Dirección Michal Kwiecinski Guion Bartosz Janiszwenski Fotografía Michal Sobocinski Música Robot Koch Intérpretes Eryk Kulm, Joséphine de La Baume, Victor Meutelet, Lambert Wilson, Theo Grundmann Brechet, Przemyslaw Kowalski, Karolina Gruszka, Kamil Szeptycki, Michal Pawlik, Claudia Fortunato, Roxane Le Texier Estreno en Polonia 10 octubre 2025
Excelente elección para clausurar la vigésimo segunda edición del Festival (de Cine Europeo) de Sevilla, una mastodóntica y espectacular recreación del París en el que disfrutó de la dolce vita el compositor romántico Frédéric Chopin. Todo un esfuerzo de producción asumido en solitario por la industria polaca, y una declaración de admiración, respeto y agradecimiento profundo a uno de sus hijos predilectos. Hay mucho academicismo en esta suntuosa producción, también algún atrevimiento aislado, como el grafismo, el guiño final o la música tecno ilustrativa. Si bien respecto a este último particular hemos de considerar que el cine histórico rara vez se ha ilustrado con músicas de su época, basta recordar el cine de romanos y sus bandas sonoras neorrománticas.
Michael Kwiecinski es un realizador muy respetado en Polonia, donde ha sido responsable de numerosas series televisivas, y algo de televisivo hay en esta película, aunque el director ha sabido darle el tratamiento necesario para que trascienda y compita con los más celebrados biopics musicales de la historia. En su anterior película, Al servicio de Reich, Kwiecinski ya contó con Eryk Kulm como protagonista. Ahora, el joven actor encara la difícil tarea de interpretar a un genio al que acecha la enfermedad, en forma de tuberculosis, lo que le hace afrontar el resto de su vida con cierto rigor y una mirada poco complaciente. De hecho, el film dobla su narrativa entre la pasión por la música, su trabajo, las fiestas a las que acudía para seguir en la brecha, y sus complejas relaciones sentimentales, con la condesa polaca Potocka, musa y amante, y la escritora George Sand, de quien posiblemente estuviera enamorado pero procurase mediante el rechazo evitarle el dolor de la muerte. Por cierto, el episodio mallorquín resulta para nosotros bastante frustrante, aunque respecto a la enfermedad parece que, aunque embrutecidos, tuviésemos más razón que los cultivados franceses.

**DATOS DEL EJERCICIO:**
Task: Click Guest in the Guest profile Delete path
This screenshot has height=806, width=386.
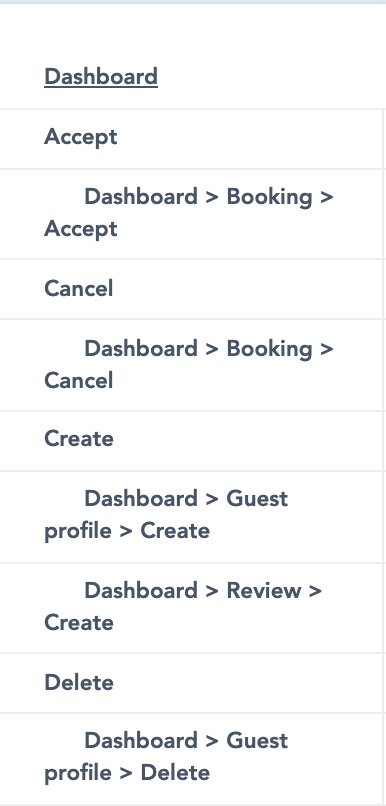Action: click(257, 741)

**SOBRE EL EJERCICIO:**
Prolongue la crítica de la película sobre Chopin a partir de su última frase, manteniendo el mismo tono.

**RESULTADO OBTENIDO:**
La puesta en escena es extraordinaria, hay belleza en cada encuadre, cada decorado, cada vestido y cada fotograma digitalizado. La narrativa es fluida e interesante, aunque en su afán descriptivo olvide profundizar en los temas que toca, como la proximidad de la muerte o el genio de la creación musical. Por el camino, deambulan la admiración del último rey de Francia, Luis Felipe I (Lambert Wilson), el descubrimiento del joven y malogrado pianista Carl Filtsch o su amistad sincera y productiva con un apuesto Franz Liszt. Precisamente con una exhibición de virtuosismo entre ambos compositores y pianistas en la mítica Sala Pleyel de París, arranca la película. Llaman especialmente la atención las maravillosas recreaciones del proceso compositivo y sus clases magistrales de interpretación. Pero sobre todo destaca su música, no en vano el film acierta en sensibilidad culminando con la Mazurka op. 17 nº 4, imposible sustraerse a la emoción escuchando tan exquisita partitura.